The Role of Accelerated Computing in Genomics
The National Institute of Standards and Technology hosts a public-private consortium called Genome in a Bottle to develop conventions and resources on human genome sequencing for clinical practice. Justin Zook, co-leader of Biomarker and Genomic Sciences Group at NIST, discussed unexpected use cases from the program’s data.
“One of the use cases that we didn’t really envision when we were starting Genome in a Bottle 12 or 13 years ago is that these can also be used to train machine learning models or deep learning models,” Zook said.
For example, DeepVariant, which was developed by Google and implemented in NVIDIA Parabricks, could train and test on GIAB benchmarks in an easier and faster way. “One of the things the deep learning methods have really helped with is the adoption of new technologies,” he added.
PREPARE: Expert guidance helps healthcare organizations achieve meaningful transformation with AI.

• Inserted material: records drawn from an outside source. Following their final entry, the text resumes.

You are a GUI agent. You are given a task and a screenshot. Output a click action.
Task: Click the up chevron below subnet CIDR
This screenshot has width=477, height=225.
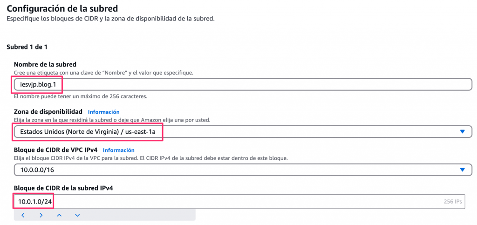(59, 215)
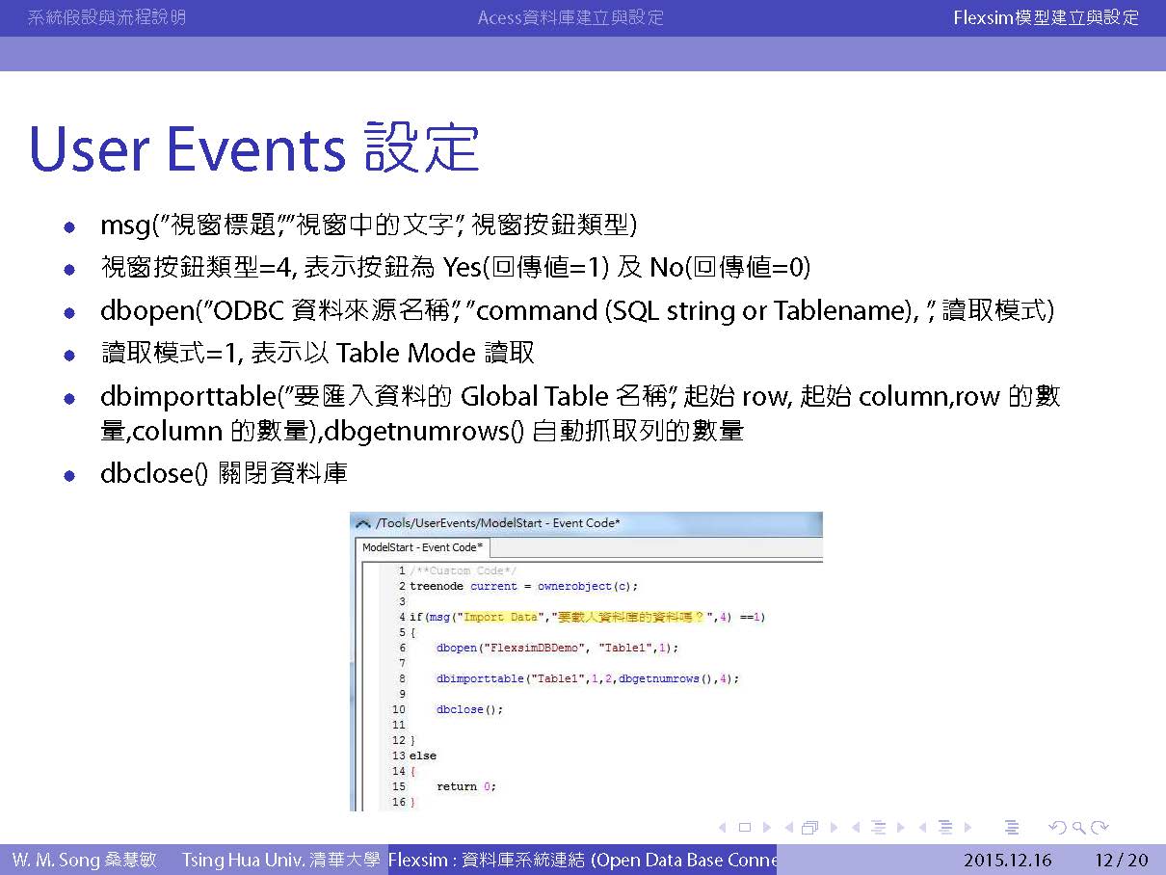This screenshot has width=1166, height=875.
Task: Open search with the magnifier icon
Action: click(x=1078, y=828)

Laura Egolf, a computational scientist at the National Cancer Institute’s Frederick National Laboratory for Cancer Research, discussed how modernized workflows are supporting major studies on COVID-19 and other diseases.
“Newer technology allows us to conduct whole genome sequencing, which can capture more variation and enables us to study greater variants,” Egolf said. “Fortunately, the cost of whole genome sequencing has decreased substantially since the first human genome was sequenced in the early 2000s.”
COVNET is one such large-scale genomic study hoping to identify common and rare genetic variants associated with COVID-19 severity across different individuals and populations, she said.
The study has collected thousands of samples, which has raised issues concerning the cost and availability of storage and computational power to analyze all of the data. Data processed with standard CPU-based pipelines could take a day or longer for each sample.
With the development of an accelerated, cloud-portable pipeline based on Parabricks, run times for certain steps could be reduced to just three to four hours.
“The growing scale of genetic data requires accelerated, cloud-compatible solutions,” Egolf said. “These accelerated pipelines are enabling large-scale genetic studies of COVID-19, pediatric cancer, radiation exposure and other areas of human health.”